Rodents get a bad rap. We see them as sly, creepy, disease-carrying vermin. So news about them doesn’t always come well received. Let’s just say, you’ve been warned. In a paper out this week in the Journal of Mammalogy, researchers say they’ve discovered a new species of rat that’s a foot and a half long and nearly triple the weight of a common black rat.
The oversized, tree-dwelling, nut-gnawing rat lives in the Solomon Islands. Finding them, the scientists who discovered them say, has proved incredibly difficult.
“When I first met with the people from Vangunu Island in the Solomons, they told me about a rat native to the island that they called vika, which lived in the trees,” says Tyrone Lavery, a mammologist and lead author of the recent paper in a statement.
This big rodent’s discovery is not unlike the ROUS (rodents of unusual size) depicted in The Princess Bride. In the movie, Westley refused to believe in ROUS until one of them literally jumped on top of him. For years, Lavery couldn’t fully believe what native folks were telling him, until one happened upon his colleague’s path.
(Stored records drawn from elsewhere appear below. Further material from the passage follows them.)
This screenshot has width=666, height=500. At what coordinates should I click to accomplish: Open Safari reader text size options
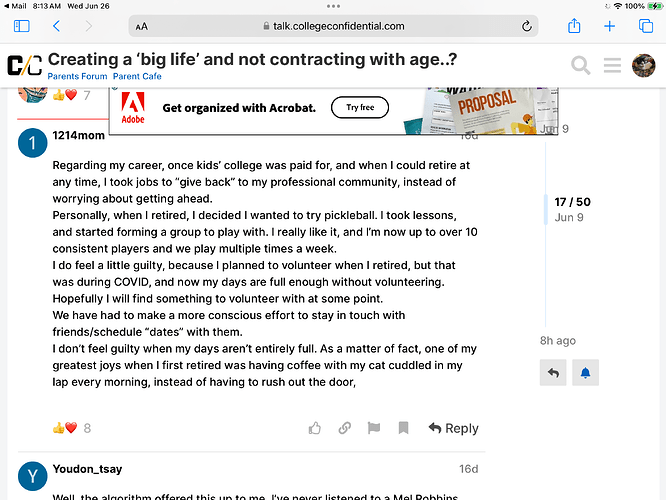point(142,26)
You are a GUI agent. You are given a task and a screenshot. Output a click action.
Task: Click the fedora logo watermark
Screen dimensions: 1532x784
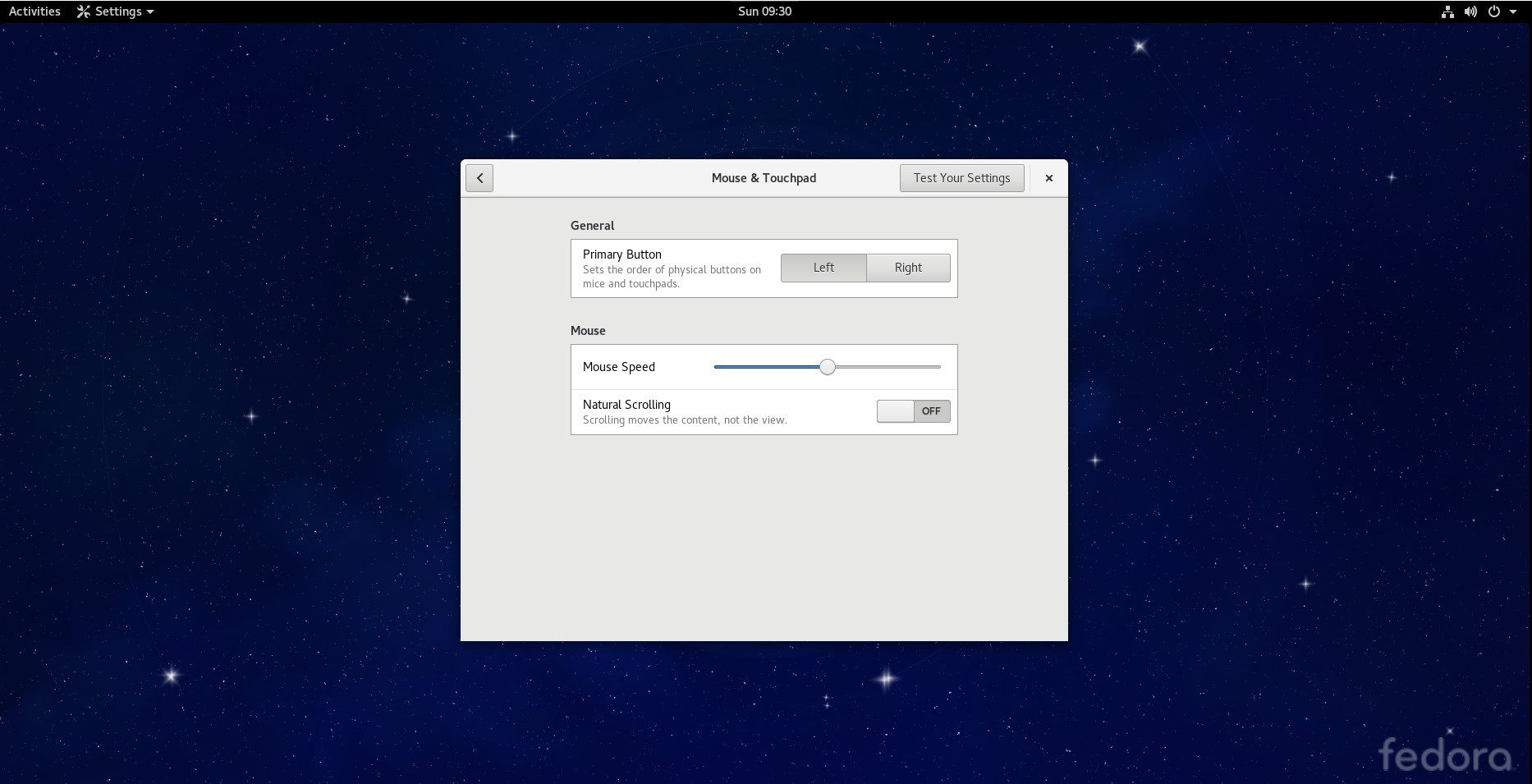(1444, 754)
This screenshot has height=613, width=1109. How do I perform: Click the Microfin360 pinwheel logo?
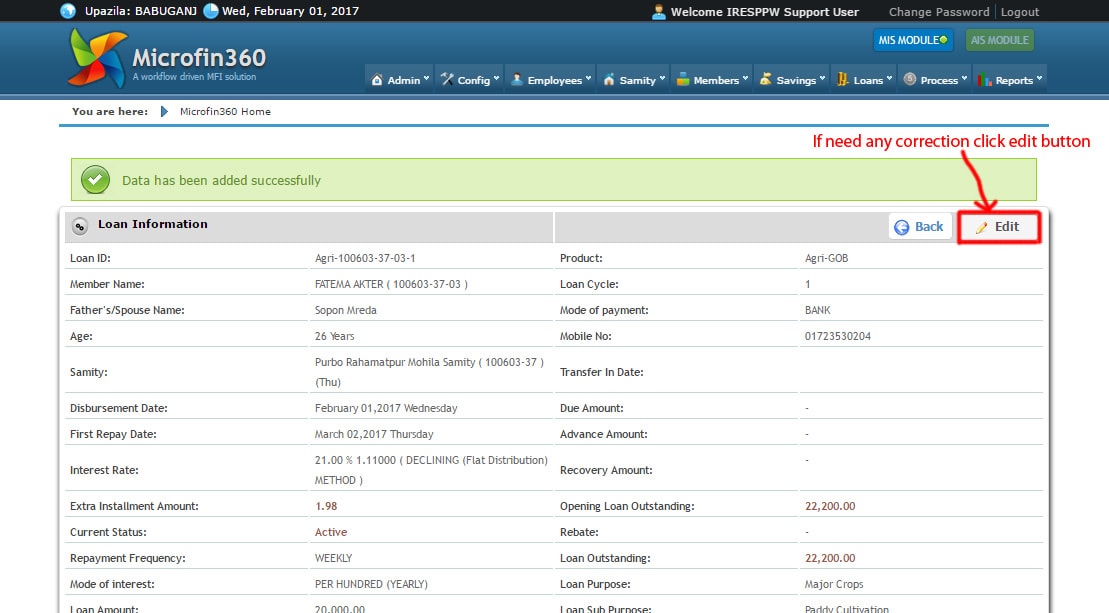[97, 58]
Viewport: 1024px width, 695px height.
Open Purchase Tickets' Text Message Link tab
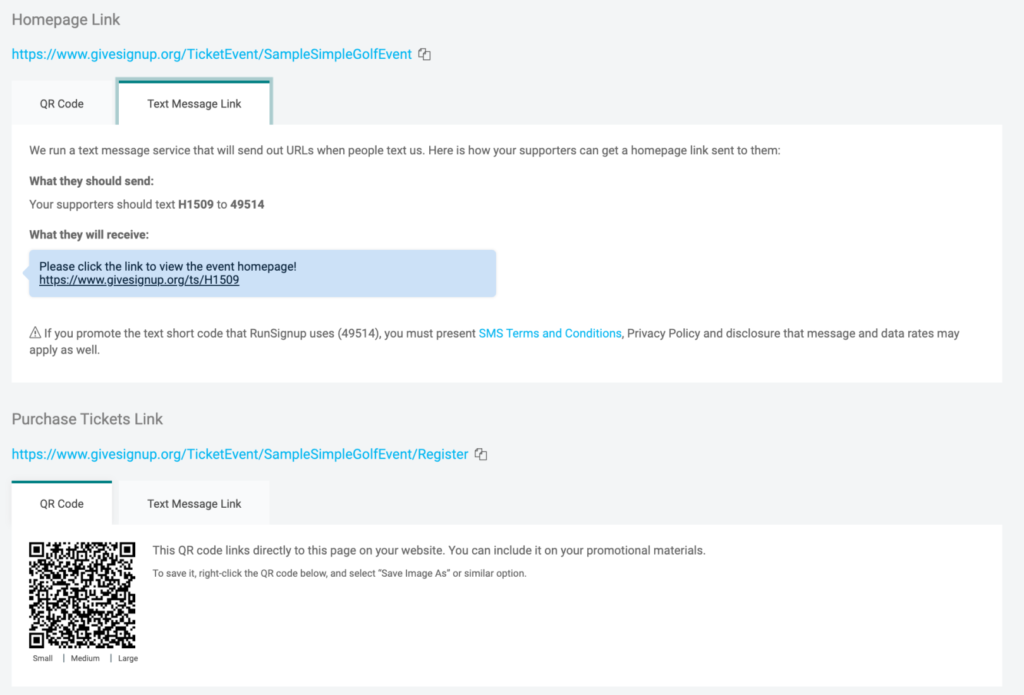coord(194,504)
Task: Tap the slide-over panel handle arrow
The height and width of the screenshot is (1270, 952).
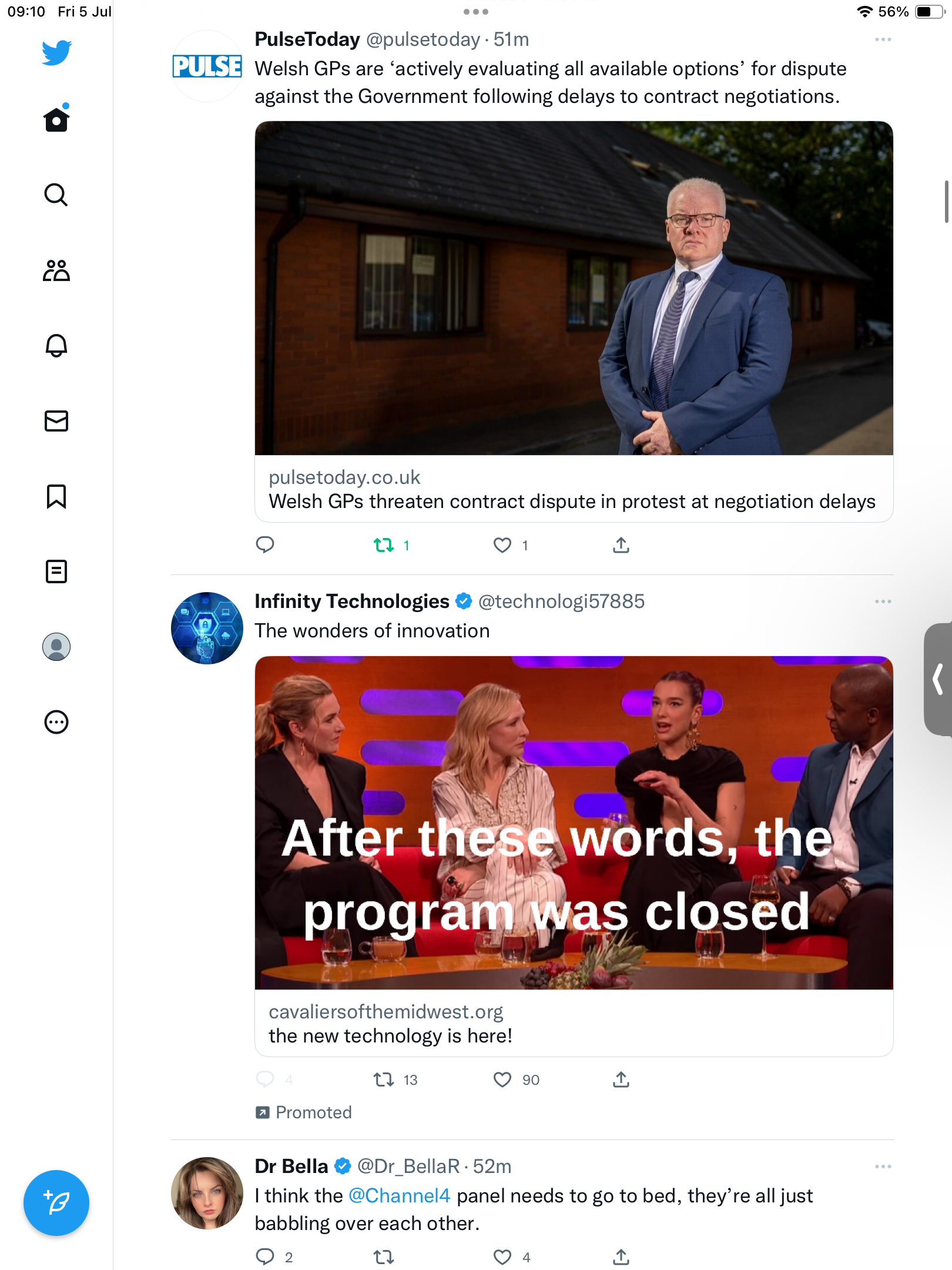Action: [938, 679]
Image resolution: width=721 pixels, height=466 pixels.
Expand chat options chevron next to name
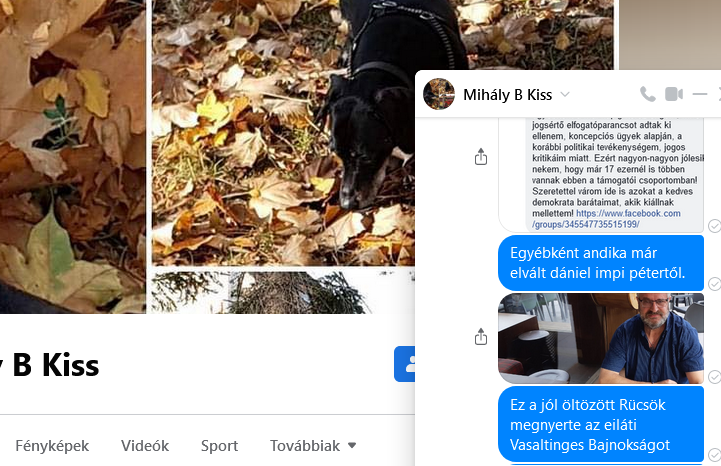565,95
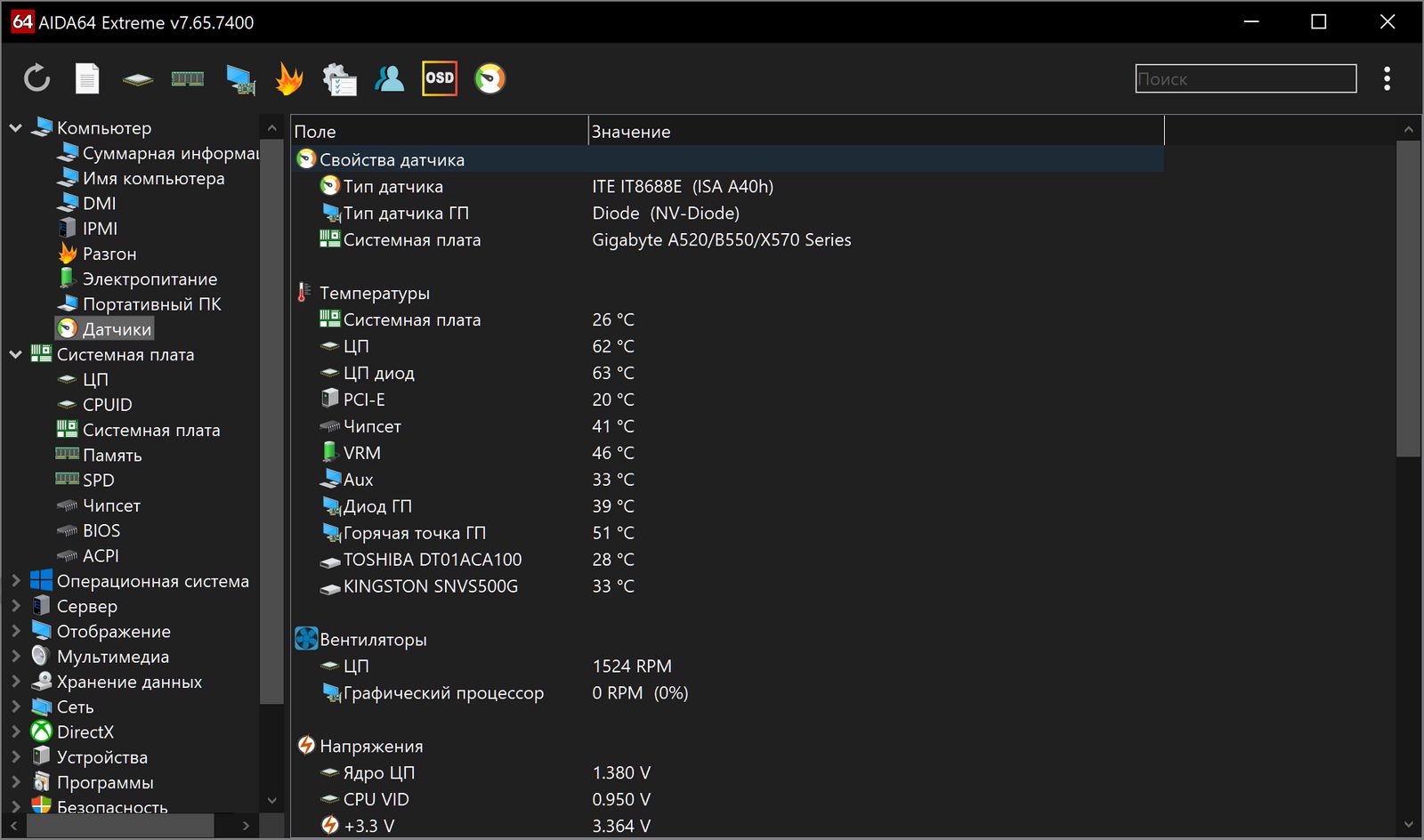This screenshot has width=1424, height=840.
Task: Click the Поиск search field
Action: point(1245,79)
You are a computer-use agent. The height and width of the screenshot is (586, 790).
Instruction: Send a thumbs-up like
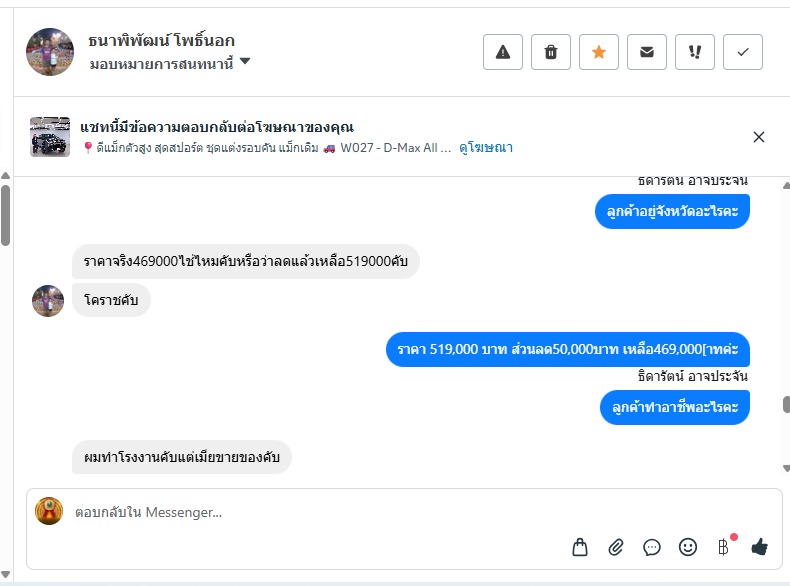(x=759, y=547)
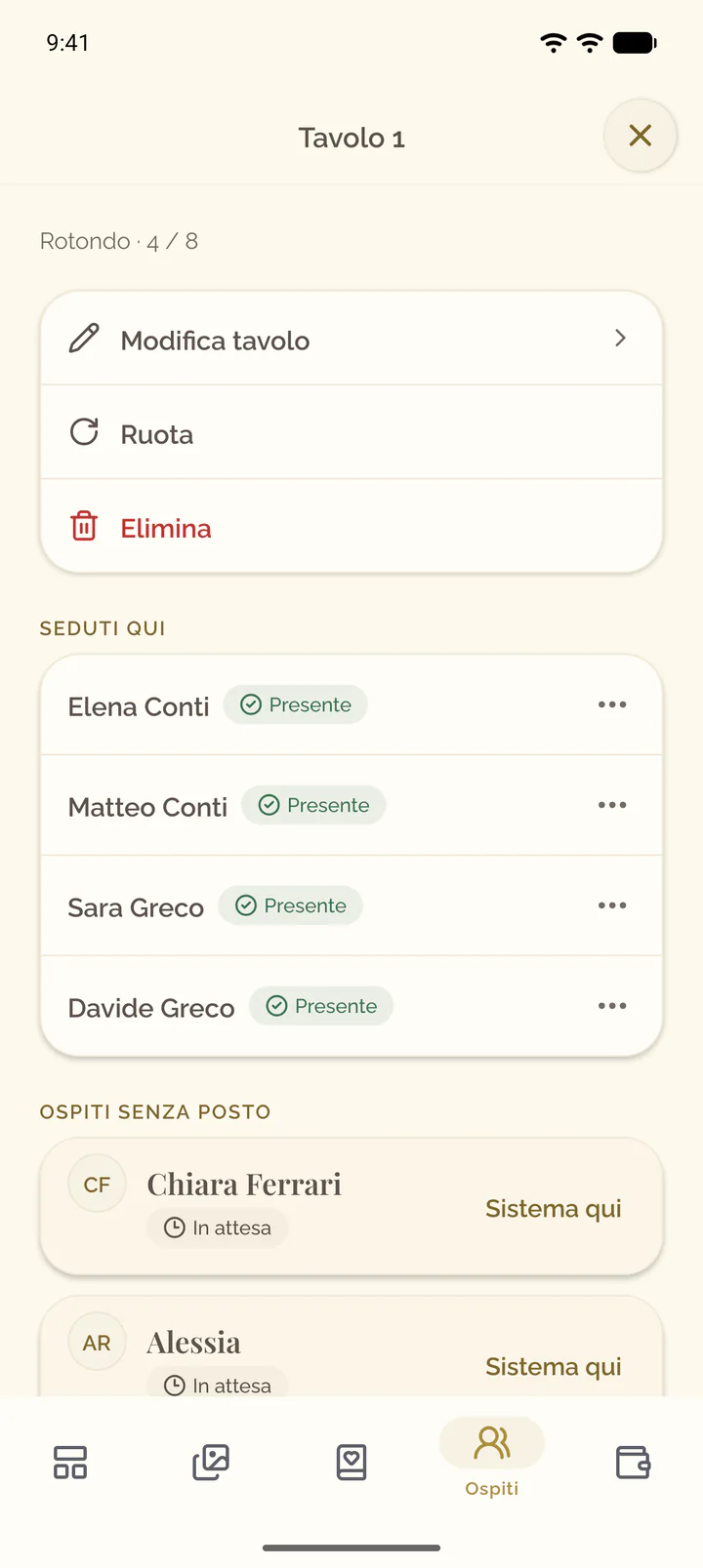Image resolution: width=703 pixels, height=1568 pixels.
Task: Tap the pencil icon for Modifica tavolo
Action: pos(84,339)
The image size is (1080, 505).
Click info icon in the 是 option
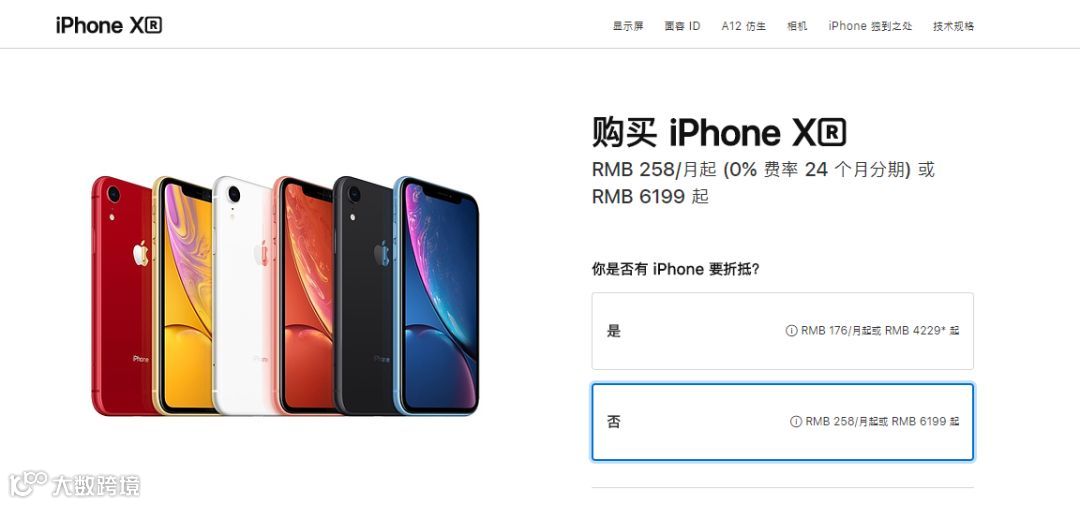tap(791, 331)
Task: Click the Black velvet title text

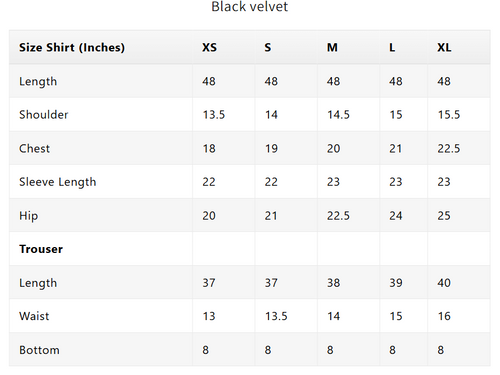Action: [x=250, y=7]
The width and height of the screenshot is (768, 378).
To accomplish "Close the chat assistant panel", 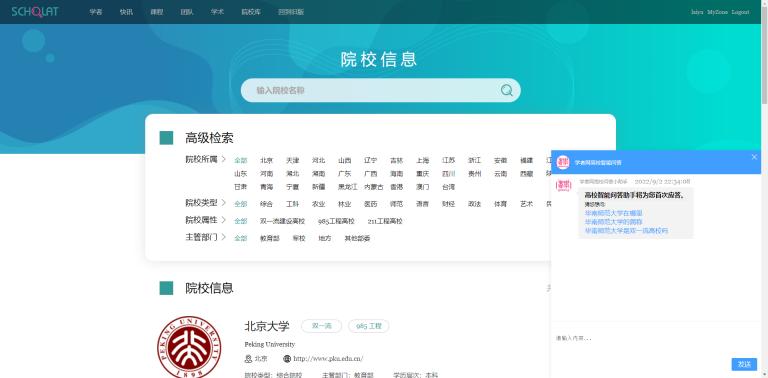I will pyautogui.click(x=754, y=157).
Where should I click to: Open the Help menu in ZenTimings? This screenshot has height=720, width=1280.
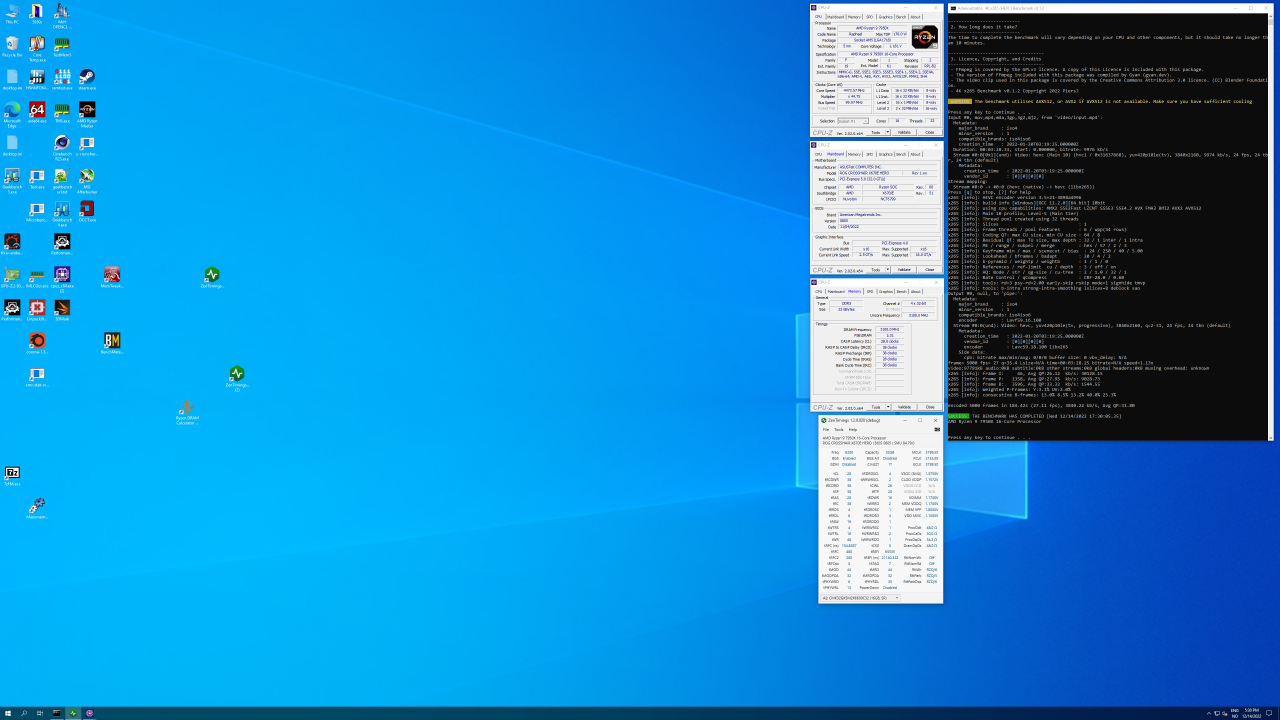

“I started to question if it really was a separate species, or if people were just calling regular black rats ‘vika,'” Lavery says.
Finally, in 2015, a ranger spotted one in a flowering tree felled by a logging operation, the ranger collected the rats body, and informed Lavery of the find. Lavery named the new species Uromys vika in honor of the local name for the rodent. The rat appears to subsist on fruit and nuts, and can gnaw through thick hulls to get at the tasty treats inside. In that, it’s similar to other rodents, which tend to be herbivorous or omnivorous with an emphasis on fruits, nuts, and seeds.
Unlike the much more common black rats, which top out at about 0.75 pounds, vika can weigh up to 2.2 pounds, and grow to a length of about a foot and a half.
Despite its unusually massive size, Vika, unfortunately, is not the largest rodent in the world. Nutria groundhogs, and beavers, which are both classified as rodents, are all larger. And the heavyweight title still belongs to the capybara, along with our affections.
Vika have quickly gained notoriety in another way, too, that has nothing to do with size or an advantageous poetic connection to an entirely fictional creature from a cult-classic 1980’s film.
Humans constantly chop down trees in the Solomon Islands. And with trees being the main home of vika, the authors say that the newly-discovered species is also critically endangered, with a small population and a shrinking habitat, that’s also imperiled by predation from birds of prey and cats.
They’re encouraging additional scientific surveys of the island by scientific or conservation groups, to see what other animals might be hiding in the branches before the branches themselves disappear.